# DC to DCC Switches



## SouthernHO (Jan 30, 2015)

I am trying to convert from DC to DCC. I have about ten turnouts I would like to convert to DCC. I need help I have watched a few videos I cant get the jest of it. Is there a good video or site I can read about this? I have Lambert/Shinohara turnouts and will be using Tortoise machines. Another question I will be using 4 blocks or sections in DCC does both rails need to be insulated? thanks southernho over his head!


----------



## feldon30 (Dec 30, 2012)

My understanding is, some turnouts like Shinohara have a completely metal frog with continuous leading and trailing rails without any isolating gaps. I believe this causes problems on a DCC layout as it will cause a short regardless of what direction the turnout is thrown. The solution is to cut the rail on one side of the frog to provide some electrical isolation.

There's a really detailed site on the subject here:
http://www.wiringfordcc.com/switches.htm

A picture of one of their turnouts. It looks like the photographer already added a gap or two.


----------



## DonR (Oct 18, 2012)

Did you mean that you intend to use DCC stationary decoders to
control the throw of your turnouts?

The powered frog would be a problem in either DC or DCC. Feldon
has a good solution, or you could just put an insulated joiner
in both frog rails.

Raw data
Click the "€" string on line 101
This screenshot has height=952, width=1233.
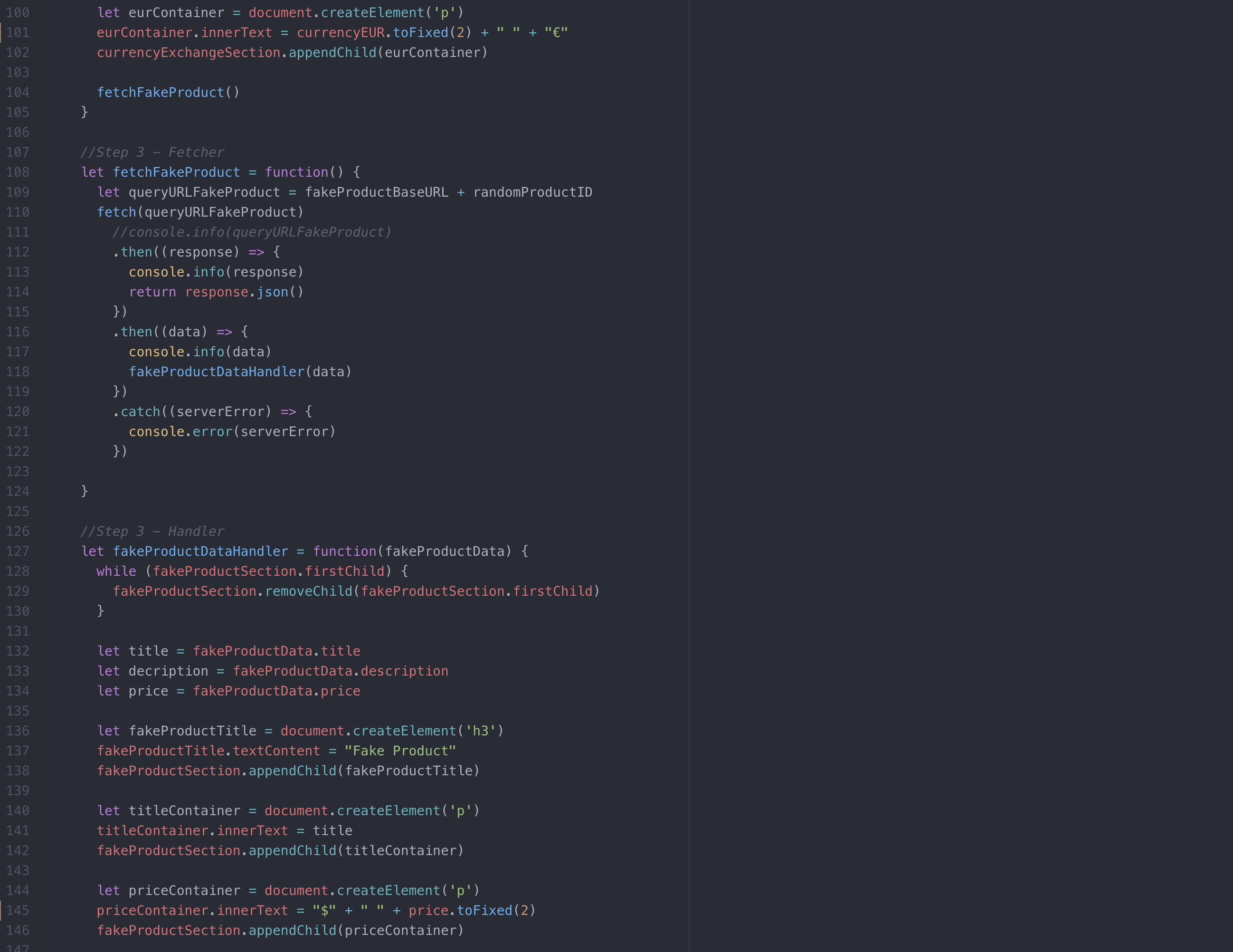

Written request
Reproduce word for word the passage of the DC to DCC switches thread above, from "I am trying" to "(Dec 30, 2012)".

Written response
I am trying to convert from DC to DCC. I have about ten turnouts I would like to convert to DCC. I need help I have watched a few videos I cant get the jest of it. Is there a good video or site I can read about this? I have Lambert/Shinohara turnouts and will be using Tortoise machines. Another question I will be using 4 blocks or sections in DCC does both rails need to be insulated? thanks southernho over his head!


----------



## feldon30 (Dec 30, 2012)